# Buckshot !!!!



## Bore.224 (Mar 23, 2005)

The super full choke tubes or turkey chokes will they work with buckshot? May be a dumb question but i once heard modified was the ideal choke for bucksot loads. and if so what range could you expect for deer sized game with say 0 or 00 Buck?


----------



## Militant_Tiger (Feb 23, 2004)

I wouldn't run it thru a super full personally. You could take a deer out to 30 or so yards


----------



## crittergetter (Apr 27, 2005)

you can with a super full choke, but you'll get an uneven pattern,
with full chokes, the pellets tend to compress at the end of the barrel to 
tightly causing a non effecient pattern, 
you heard correctly, a mod choke is the ideal pattern, and yeah,
your range is gonna be about 30 yrds.


----------



## jhegg (May 29, 2004)

Hmmmn... try the dead coyote loads.

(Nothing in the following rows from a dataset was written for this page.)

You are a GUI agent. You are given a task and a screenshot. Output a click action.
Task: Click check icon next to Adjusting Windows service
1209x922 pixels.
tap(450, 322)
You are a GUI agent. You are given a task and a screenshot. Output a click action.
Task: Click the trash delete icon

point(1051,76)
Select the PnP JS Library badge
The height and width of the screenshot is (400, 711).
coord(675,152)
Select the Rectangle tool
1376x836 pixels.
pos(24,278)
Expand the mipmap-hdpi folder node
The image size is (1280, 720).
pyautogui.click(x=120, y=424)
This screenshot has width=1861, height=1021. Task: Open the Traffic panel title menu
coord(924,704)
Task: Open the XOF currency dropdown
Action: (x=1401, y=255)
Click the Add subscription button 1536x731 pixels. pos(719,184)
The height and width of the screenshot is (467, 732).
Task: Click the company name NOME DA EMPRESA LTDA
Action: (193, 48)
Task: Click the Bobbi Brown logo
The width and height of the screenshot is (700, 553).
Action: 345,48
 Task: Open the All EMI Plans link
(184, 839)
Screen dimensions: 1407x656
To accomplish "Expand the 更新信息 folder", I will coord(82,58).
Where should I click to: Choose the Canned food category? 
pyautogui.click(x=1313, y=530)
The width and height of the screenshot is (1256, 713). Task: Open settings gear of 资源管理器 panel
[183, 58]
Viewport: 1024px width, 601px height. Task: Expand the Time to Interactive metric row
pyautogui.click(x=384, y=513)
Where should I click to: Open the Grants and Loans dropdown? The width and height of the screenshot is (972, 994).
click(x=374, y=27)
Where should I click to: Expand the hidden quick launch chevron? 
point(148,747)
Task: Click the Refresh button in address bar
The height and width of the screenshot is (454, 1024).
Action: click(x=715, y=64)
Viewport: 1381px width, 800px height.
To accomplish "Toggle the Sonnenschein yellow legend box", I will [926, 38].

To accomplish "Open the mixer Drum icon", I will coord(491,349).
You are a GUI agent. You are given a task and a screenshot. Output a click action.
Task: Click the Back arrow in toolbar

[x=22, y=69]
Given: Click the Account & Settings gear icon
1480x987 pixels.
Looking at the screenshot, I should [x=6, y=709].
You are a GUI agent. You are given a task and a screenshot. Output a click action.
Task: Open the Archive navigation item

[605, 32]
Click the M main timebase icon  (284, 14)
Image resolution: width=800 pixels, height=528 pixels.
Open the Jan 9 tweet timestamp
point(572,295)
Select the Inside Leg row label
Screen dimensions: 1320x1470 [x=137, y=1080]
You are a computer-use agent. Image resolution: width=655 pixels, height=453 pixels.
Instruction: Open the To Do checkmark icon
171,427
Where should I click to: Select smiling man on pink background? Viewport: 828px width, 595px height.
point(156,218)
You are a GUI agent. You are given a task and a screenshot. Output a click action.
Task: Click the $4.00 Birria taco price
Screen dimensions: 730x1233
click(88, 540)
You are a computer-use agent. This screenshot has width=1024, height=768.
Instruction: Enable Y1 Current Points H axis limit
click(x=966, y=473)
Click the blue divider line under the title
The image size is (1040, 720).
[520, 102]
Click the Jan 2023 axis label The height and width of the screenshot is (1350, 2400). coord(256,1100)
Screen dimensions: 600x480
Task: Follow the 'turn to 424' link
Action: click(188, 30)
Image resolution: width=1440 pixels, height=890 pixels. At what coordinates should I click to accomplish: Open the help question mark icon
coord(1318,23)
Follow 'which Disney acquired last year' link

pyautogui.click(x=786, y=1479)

T think they may push the 30 yard envelope by a fair amount!


----------



## Lil Sand Bay (Feb 2, 2005)

Over the past five years I've had to kill a couple black bear in my backyard causing damage, taking down my smokehouse. Both were shot at less then 30 yds with double 0 buck. I used my IC choke 'cause thats what was in the gun from partridge hunting. One of the bears was pretty large, just over 500lbs. At 25yds., nothing hits harder.


----------